Finally, someone was prepared to speak on WAC, pity it wasn’t the GSMA or WAC itself before the deal went through to demonstrate respect to the developers they keep talking about. At least Apigee has declared the 5 year odyssey of WAC and JIL dead on arrival (2008-2012). See the article here from TechCrunch, and a prescient article from TechCrunch on WAC being a train wreck back in 2010. Its interesting TechCrunch picks up on Apigee and not the GSMA PR. The Linkedin group on Telecom APIs also has several discussions on the status of WAC over the past few weeks:
“Linkedin is a revealing tool, as people ask for references, as job titles change, as email addresses no longer work, much can be drawn from such social business activity. And it looks like WAC has more or less closed its doors given the exodus of people and once known that have become unknown email addresses. Why is nothing being said to the developer community? Things are carrying along as if nothing has happened given the emails released to “WAC developers” over the past couple of weeks? Is this fair or morally responsible to developers? Is it even legal to lead people along given such uncertainty? How can the telecom industry possibly co-operate with other industries if this is how we treat people? What can be done?”

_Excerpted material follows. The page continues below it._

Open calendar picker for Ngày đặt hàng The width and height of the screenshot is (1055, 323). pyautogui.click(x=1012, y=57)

So now we know. “WAC itself is now being folded into the GSMA, while its assets and the personnel behind the program (14 or 15 folks) are being acquired by Apigee. Terms of the deal were not disclosed, but Apigee CEO Chet Kapoor confirms that there are no new investors as a result.” It wouldn’t surprise me if Chet negotiated for WAC/GSMA to pay him to take on the assets!
The key challenges:
- Cadence: WAC moved far too slowly, the WAC run-time was simply overtaken by HTML5 and they didn’t respond.
- Dancing with Elephants: WAC was a telecom standards group not a real commercial entity, it was not structured nor empowered to deliver success.

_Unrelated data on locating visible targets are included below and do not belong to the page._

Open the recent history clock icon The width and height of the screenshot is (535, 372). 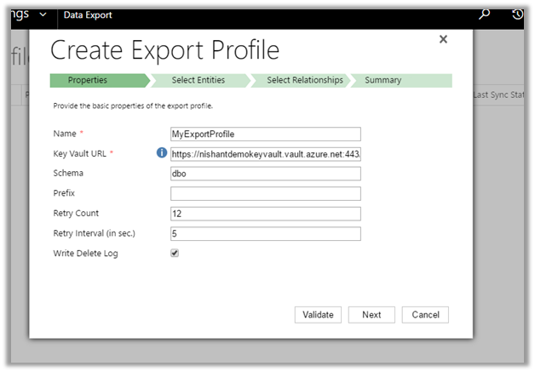[x=517, y=14]
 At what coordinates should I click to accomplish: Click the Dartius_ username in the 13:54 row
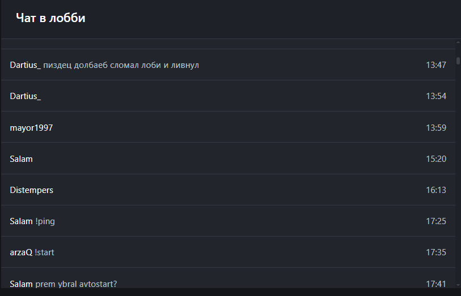[25, 96]
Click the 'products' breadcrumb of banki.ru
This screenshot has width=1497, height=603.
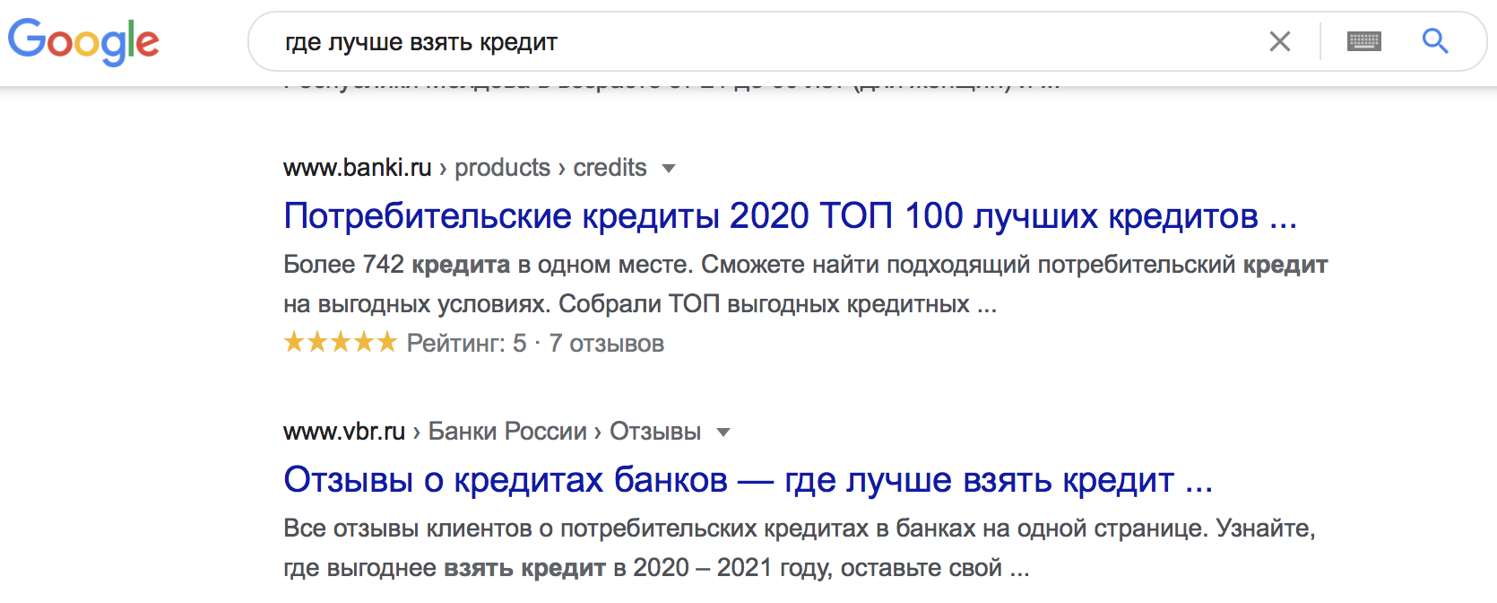pyautogui.click(x=502, y=168)
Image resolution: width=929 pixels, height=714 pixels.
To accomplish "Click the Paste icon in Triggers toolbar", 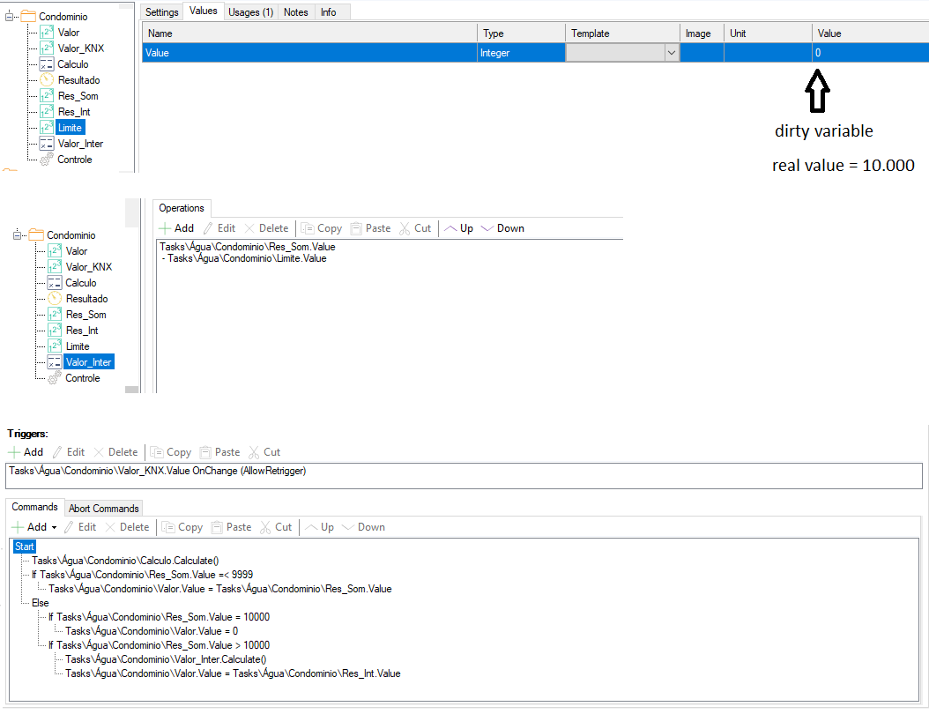I will click(207, 452).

- Lack of understanding: The API business is very different to telecoms, I’ve talked about this at length in this weblog and in the
Services Domain report. - No skin in the game: Some WAC people appear to be going back to their operators at the same level or with a promotion, there was no skin in the game from the people involved.

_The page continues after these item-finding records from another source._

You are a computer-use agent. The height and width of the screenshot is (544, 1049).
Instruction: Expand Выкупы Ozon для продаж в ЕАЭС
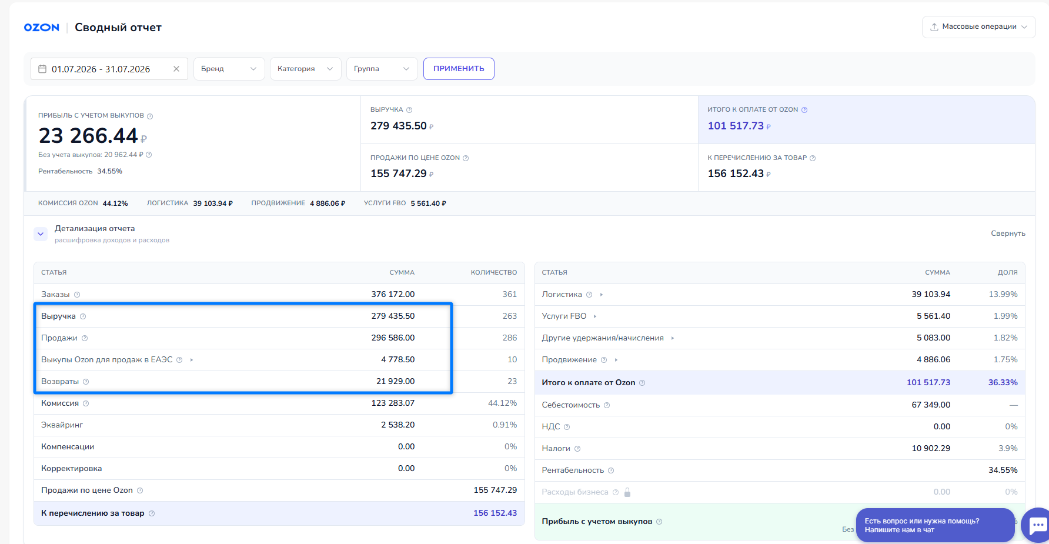click(x=192, y=360)
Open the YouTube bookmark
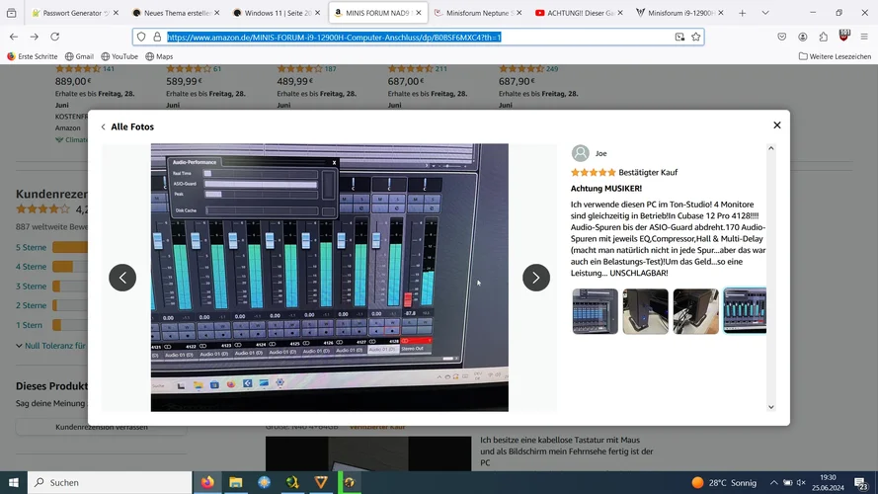 120,56
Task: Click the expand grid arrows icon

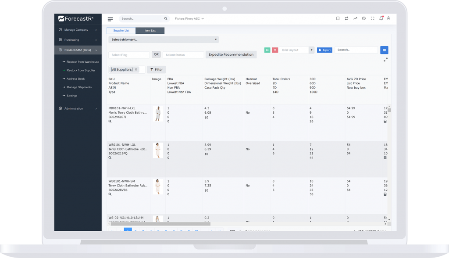Action: tap(385, 60)
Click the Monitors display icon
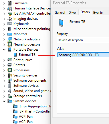 pyautogui.click(x=10, y=34)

- Systemic Arrogance: If you don’t make something better you’re not relevant. We have no choice but to buy telecom services from the few state sanctioned telecom providers. But we have a choice on whether we use telecom APIs or telecom app stores. The arrogance of assuming people will buy because of your brand does not apply. All senior executives working in telecom companies need to spend some time on the supply side where the answer from the customer is usually either no or inaction.
So where do we go from here? The GSMA OneAPI gateway continues to run in Canada, but it’s unclear how that relates to the assets Apigee has taken on. Operators continue their own initiatives, which makes sense with appropriate focus. Keep an eye on the restarted Deutsche Telekom initiative led by Thomas Moersdorf, there is a discussion here in the Linkedin Telecom API group on one of their recent announcements. It’s clear elephants dance too slowly to keep up with cadence of the developer market.
A critical question the operators in developed markets need to ask is, “Should they give up on the long tail as they are no longer relevant?” Which is where only 20% of the value to them is anyway, the bulk of the value is further up the tail as discussed in the presentation on “Making Telecoms the Essential Spice of Every Business Ecosystem: The Slow, Painful Rise of APIs in Telecoms“.